Mr Putin is right to see such an outcome as a threat, but not because it is one somehow aimed at Russia. In fact, Russia's interests are not well-served by fostering puppet dictators in its near-abroad. They seldom prove malleable to the Kremlin - consider Alexander Lukashenka in Belarus. And if and when they are overthrown by democratic protests, their successors are more likely to pursue anti-Russian policies - look at Mikhail Saakashvili in Georgia. But more broadly, the real reason why the emergence of true democracy in Ukraine is a threat to Mr Putin is that it will set an alluring example to would-be democrats in Russia as well. A successful, western-oriented Ukraine under a democratic government would give heart to Russia's liberals, who have been bitterly disappointed by Mr Putin's increasingly authoritarian and illiberal rule.

The risk of secession

Could Mr Putin still stop such a threat emerging? His misguided backing of Mr Yanukovich was designed to that end. But now that it has backfired, another possibility looms: that Ukraine might split apart. The presidential election confirmed that there is a divide between a Russian-speaking south and east that looks naturally to Moscow for leadership, and a Ukrainian-speaking north and west that looks to Warsaw and even Brussels. This week's threat by a few eastern regions to hold referendums on independence if Mr Yushchenko becomes president has been postponed. But Ukraine's borders are messy and fragile, and the risk of part of the country going its own way, or even of joining Russia, remains.

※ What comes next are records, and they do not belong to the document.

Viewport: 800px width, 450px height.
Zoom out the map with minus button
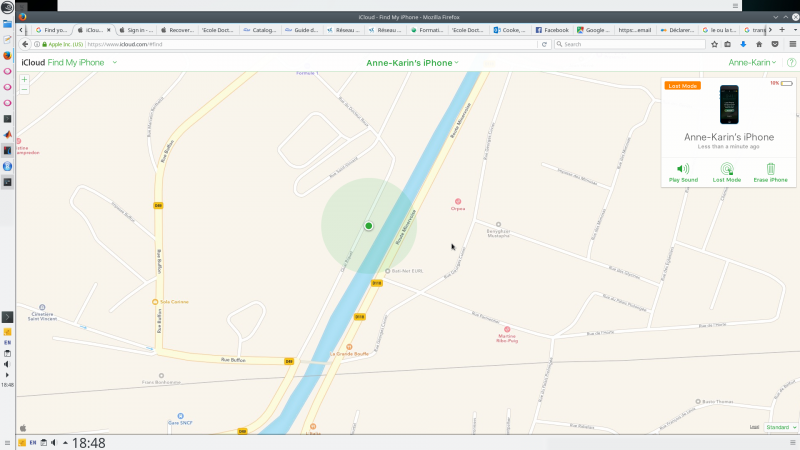click(24, 89)
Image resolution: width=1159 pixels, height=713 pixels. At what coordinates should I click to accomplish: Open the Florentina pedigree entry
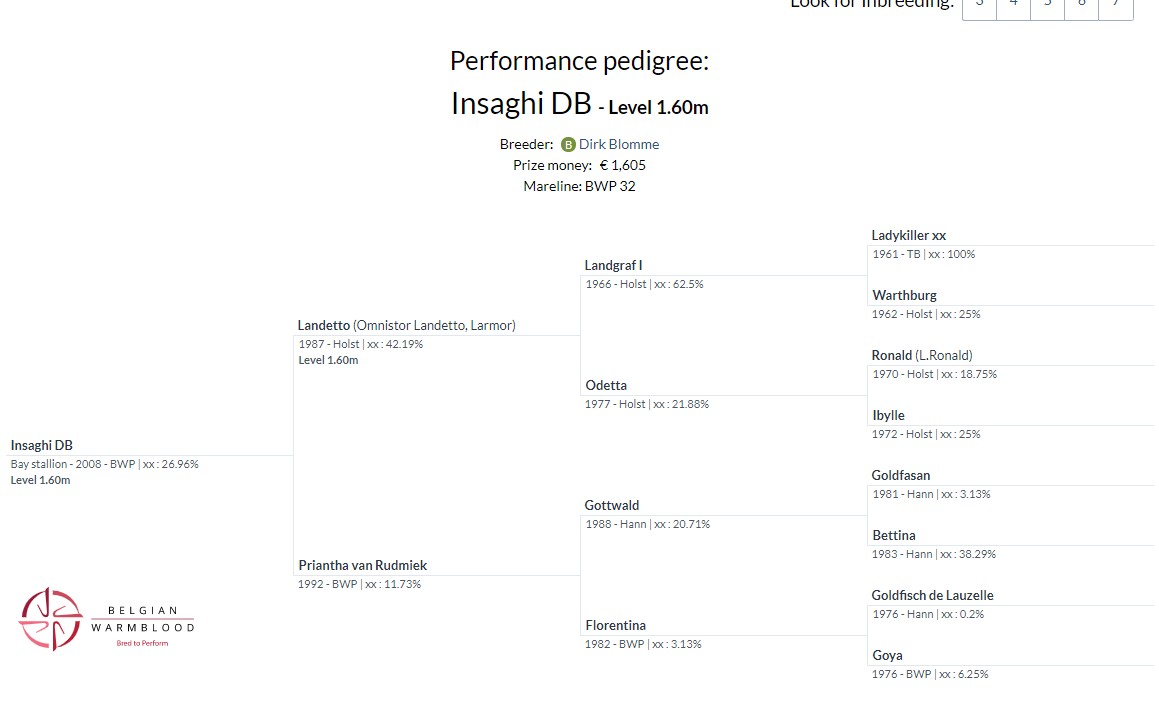(615, 625)
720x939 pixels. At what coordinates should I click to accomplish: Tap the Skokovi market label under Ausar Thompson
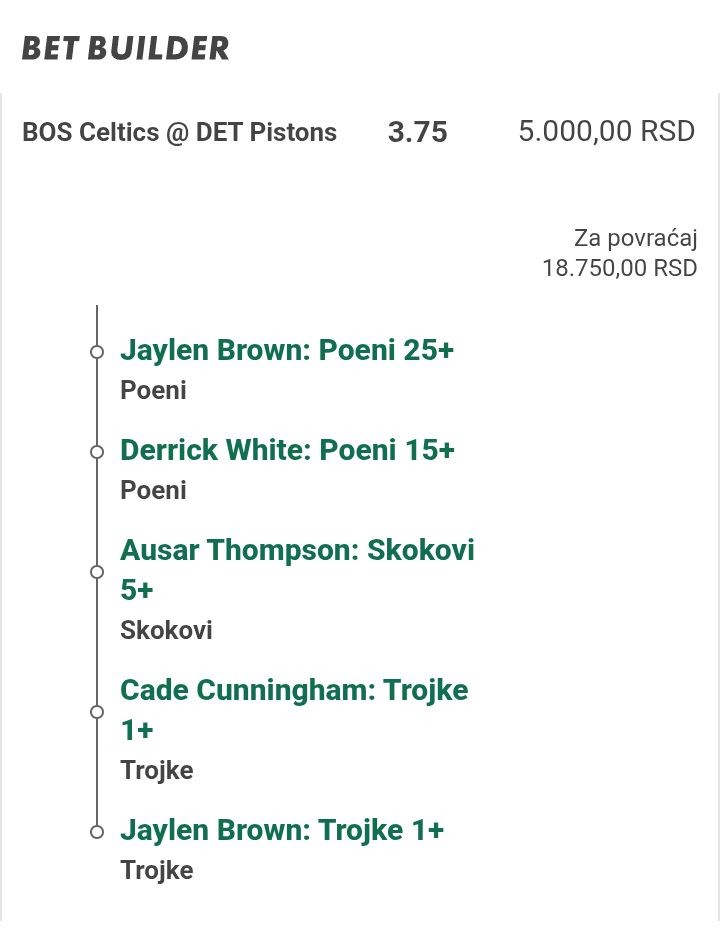click(x=166, y=630)
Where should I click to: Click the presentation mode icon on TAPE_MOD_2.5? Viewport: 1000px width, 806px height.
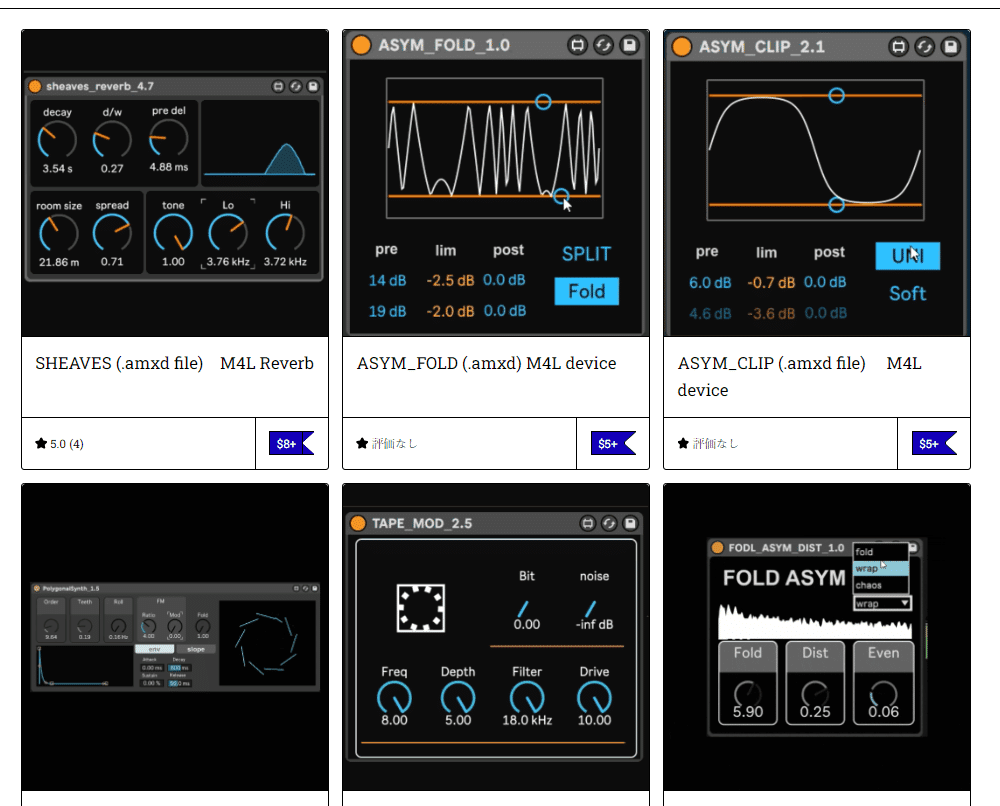click(588, 524)
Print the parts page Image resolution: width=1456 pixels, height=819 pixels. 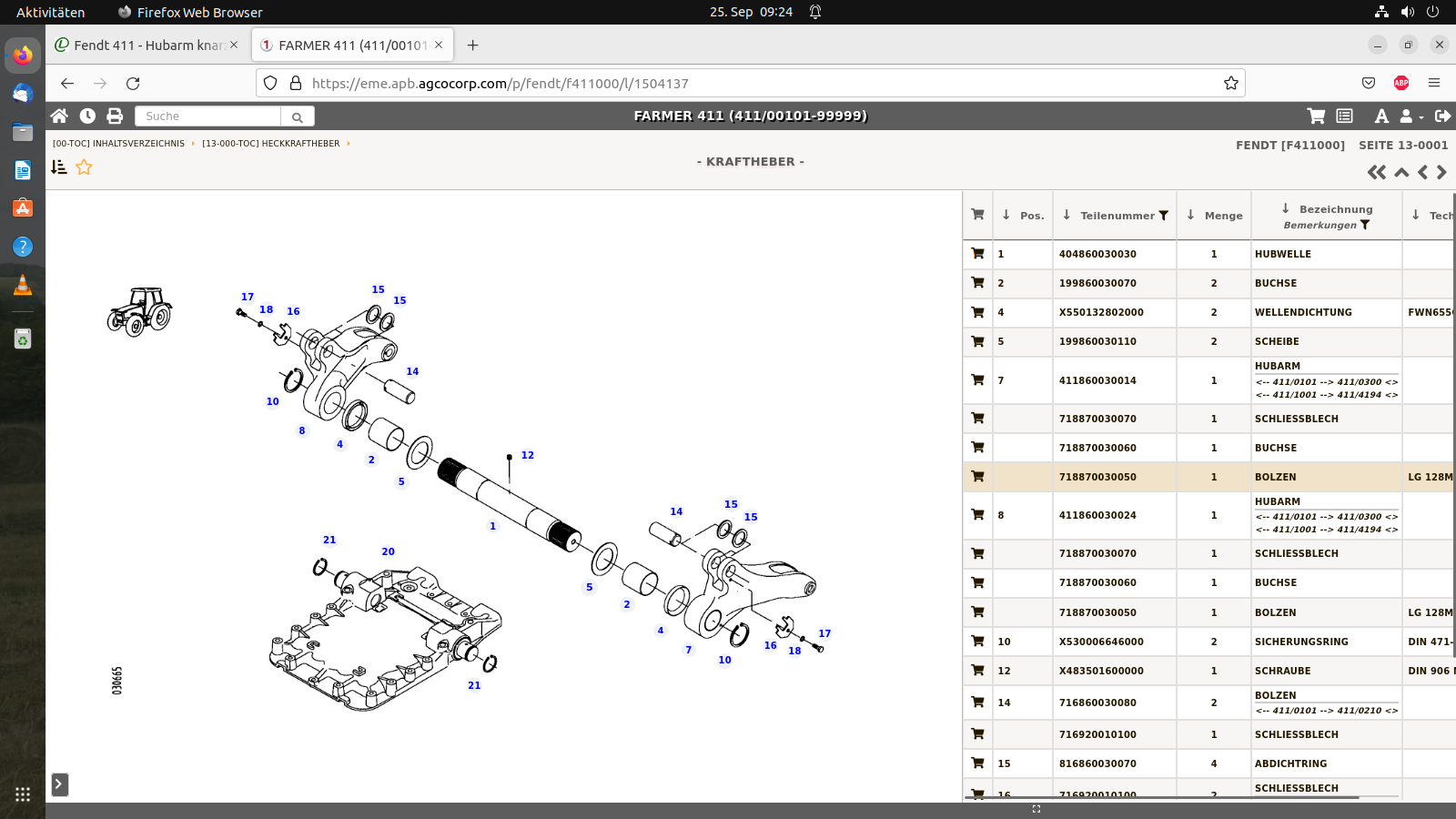click(115, 116)
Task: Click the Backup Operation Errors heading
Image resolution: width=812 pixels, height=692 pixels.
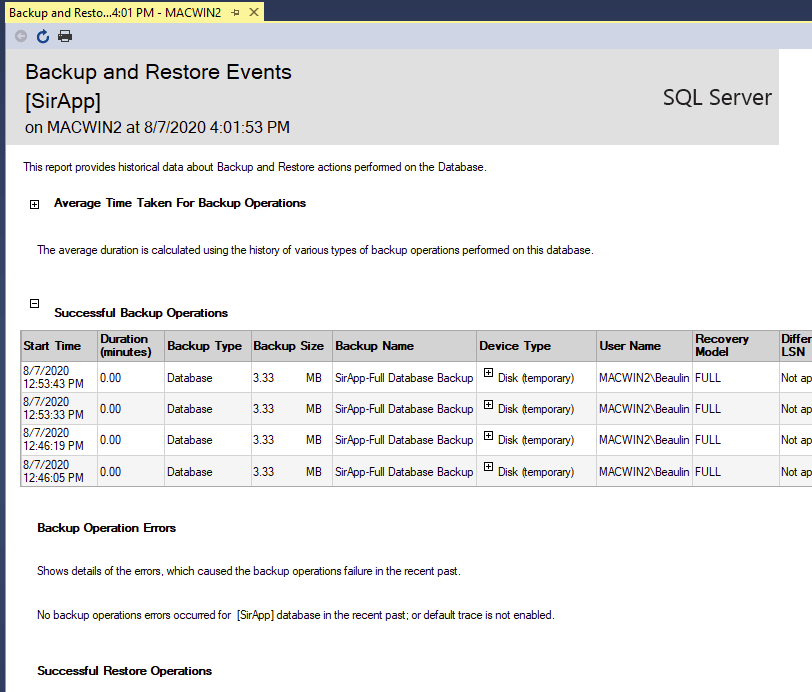Action: (106, 527)
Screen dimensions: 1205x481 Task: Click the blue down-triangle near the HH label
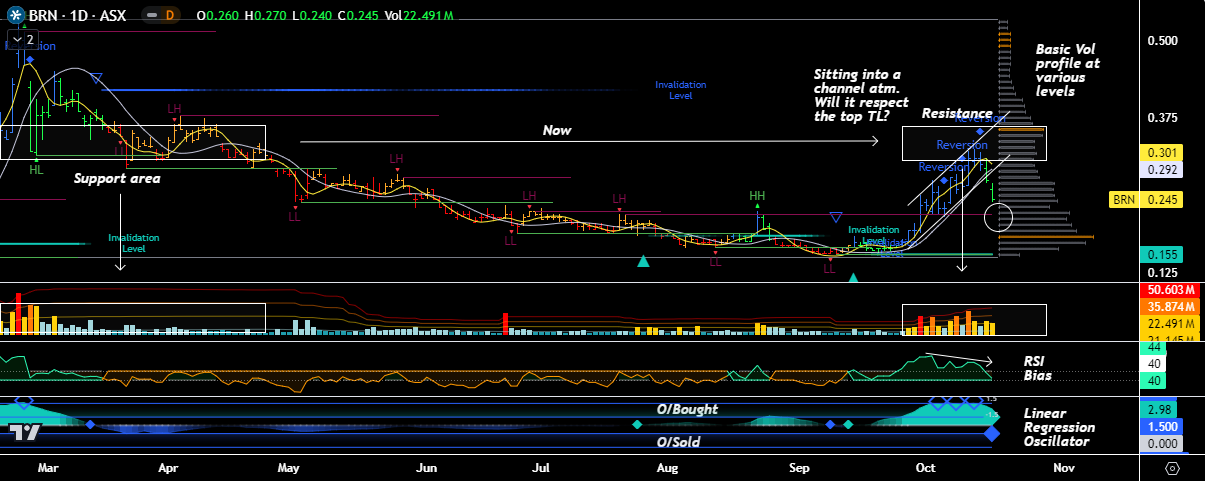[x=836, y=217]
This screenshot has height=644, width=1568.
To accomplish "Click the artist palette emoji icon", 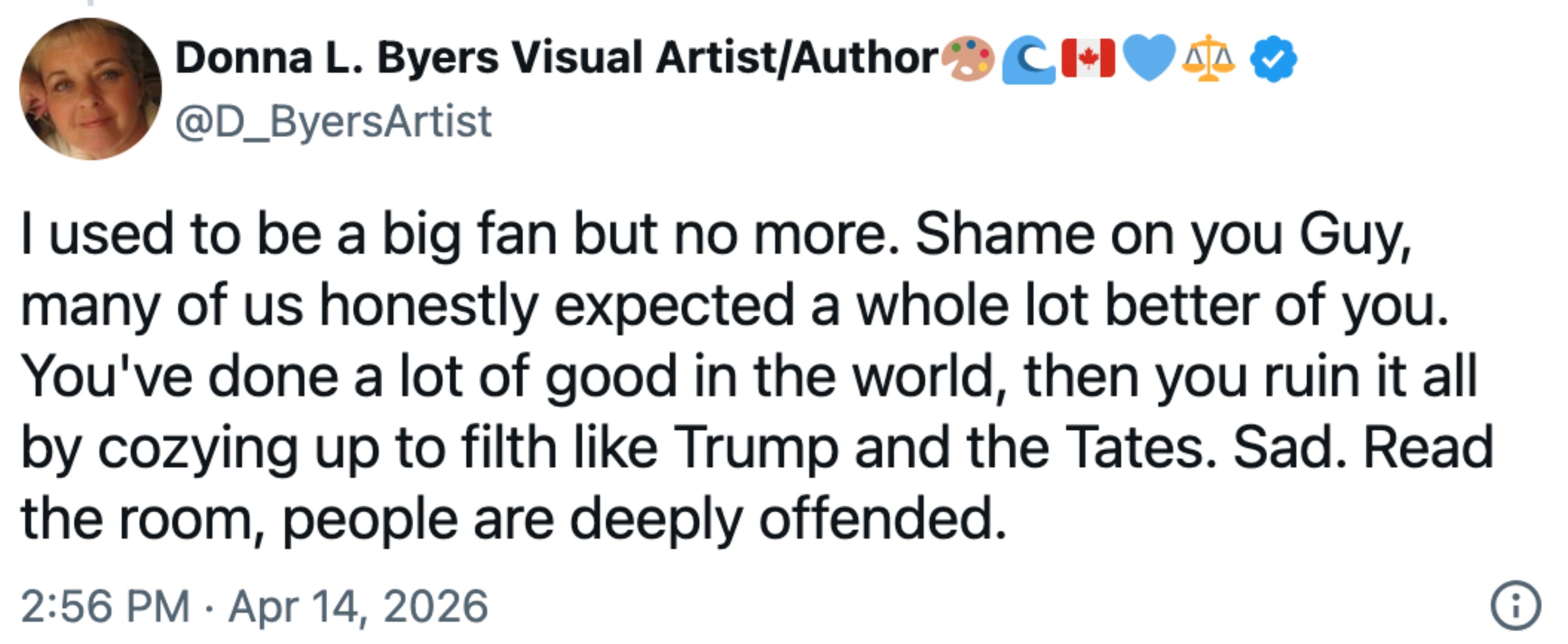I will 968,59.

If an ethnically homogenous part of a country wishes to secede, should it not be allowed to do so? Yes, in principle. But it is seldom a wise response to the loss of an election (remember the American South in 1860). A split in Ukraine now would be unlikely to be peaceful, any more than was the break-up of Yugoslavia in the 1990s, not least because there could be bitter fights over Kiev. It would be better for all if the country held together, under a genuinely democratic government.

Editorial, which says that a genuinely democratic Ukraine would be a splendid example to other countries - including Russia.